Analysis Summary

The perpetrators of the Rhysida ransomware are involved in opportunistic attacks that focus on organizations across diverse industry sectors. CISA and the FBI have recently published a joint advisory that warns of increasing attacks by this ransomware gang

The Rhysida ransomware gang has been active since at least May 2023 and has impacted at least 62 companies since then, according to their website. The group is known for targeting organizations in multiple industries, some of which include the healthcare, education, manufacturing, government, and information technology sectors.

“Threat actors leveraging Rhysida ransomware are known to impact “targets of opportunity,” including victims in the education, healthcare, manufacturing, information technology, and government sectors,” according to the advisory.

There have been some instances of Rhysida threat actors operating as a ransomware-as-a-service (RaaS), leasing their ransomware tools and infrastructure to make profit. Any ransom received is then split between the group and affiliates.

The cybercriminals leverage external-facing remote services like RDPs and VPNs in order to gain the initial access of the targeted network and the first step to maintain persistence. The gang usually relies on stolen credentials in order to authenticate to VPN access points internally. The attackers have also been seen abusing the Zerologon vulnerability, aka CVE-2020-1472, in Microsoft’s Netlogon Remote Protocol for phishing.

Rhysida ransomware group utilizes living-off-the-land techniques like native network administration tools which can be used for malicious activities. Following is the list of tools that the group frequently uses:

  • cmd.exe
  • PowerShell.exe
  • PsExec.exe
  • mstsc.exe
  • PuTTY.exe
  • PortStarter
  • Secretsdump
  • ntdsutil.exe
  • AnyDesk
  • wevtutil.exe
  • PowerView


  • Financial Loss
  • Sensitive Data Theft
  • Credential Theft

Indicators of Compromise


  • 24a648a48741b1ac809e47b9543c6f12
  • db89ec570e6281934a5c5fcf7f4c8967


  • 078163d5c16f64caa5a14784323fd51451b8c831c73396b967b4e35e6879937b
  • edfae1a69522f87b12c6dac3225d930e4848832e3c551ee1e7d31736bf4525ef


  • 3e2272b916da4be3c120d17490423230ab62c174
  • 0098c79e1404b4399bf0e686d88dbf052269a302




  • Block all threat indicators at your respective controls.
  • Search for Indicators of compromise (IOCs) in your environment utilizing your respective security controls
  • Continuously monitor your network and systems for any signs of suspicious or unauthorized activity. Implement intrusion detection and prevention systems to identify potential attacks.
  • Consider using Web Application Firewalls to help detect and block malicious traffic targeting vulnerabilities like the one described.
  • Implement network segmentation to isolate critical systems and sensitive data from potentially compromised systems.
  • Ensure that all software and applications on your network are up to date with the latest security patches.
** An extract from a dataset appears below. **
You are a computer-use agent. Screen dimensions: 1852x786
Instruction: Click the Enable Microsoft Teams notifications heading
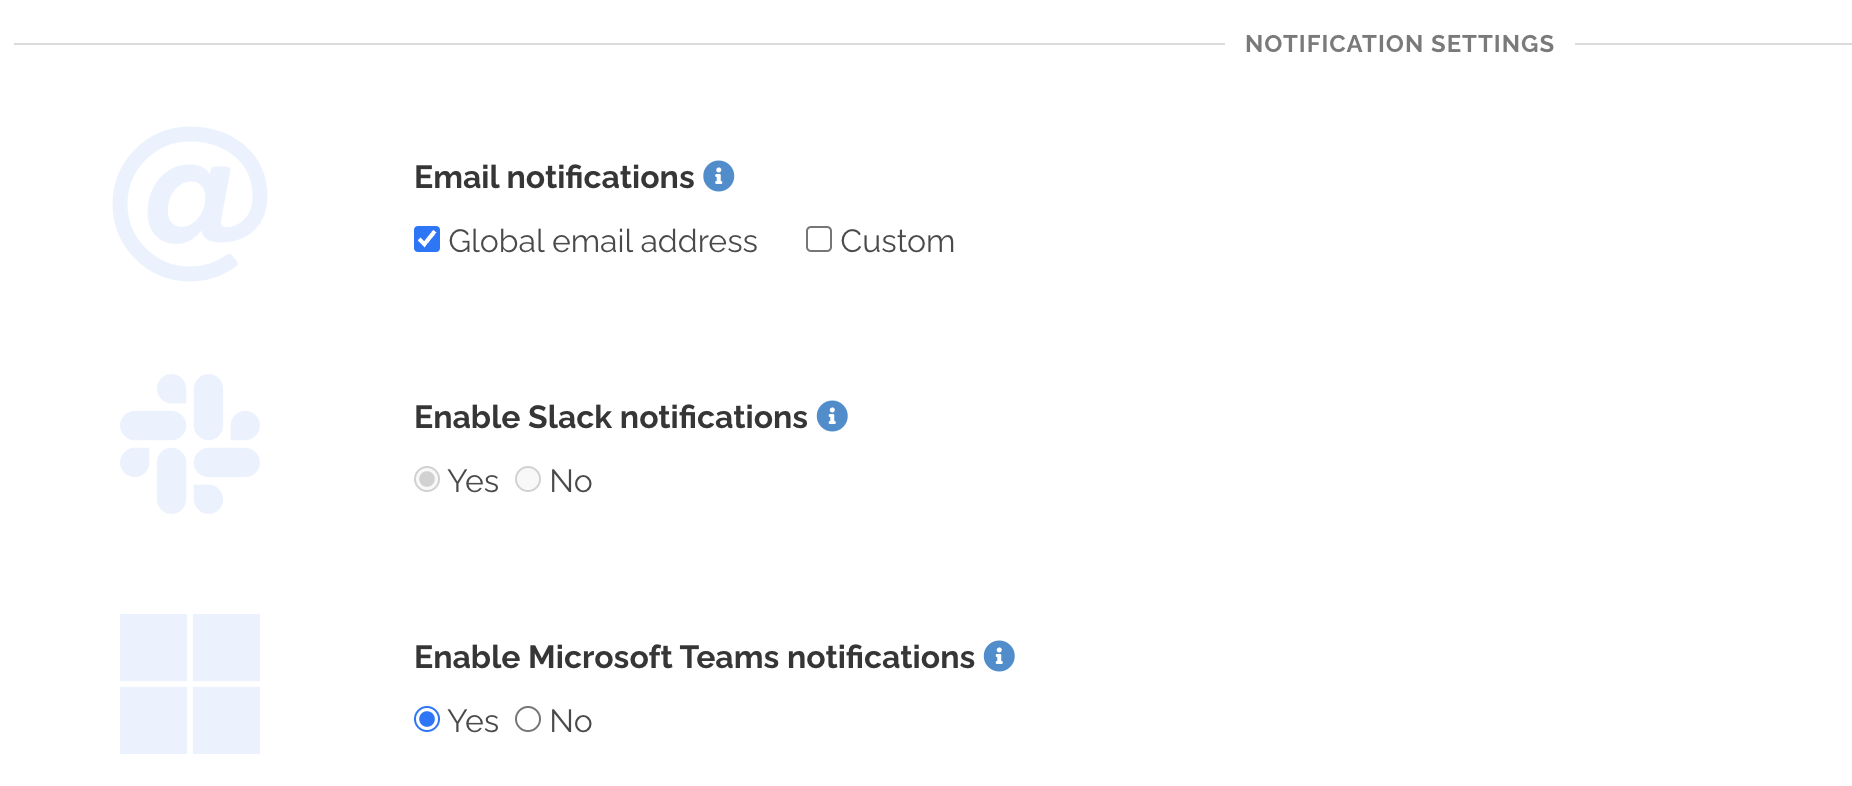click(694, 657)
Regularly update operating systems, browsers, plugins, and other software components.
  • Apply the principle of least privilege, granting users and systems only the access and permissions they need to perform their tasks.
  • Regularly back up critical data and systems. In the event of a successful attack or compromise, having recent backups can help you restore operations and minimize data loss.
  • Establish a robust patch management process to promptly apply security updates and patches to all software and systems in your environment.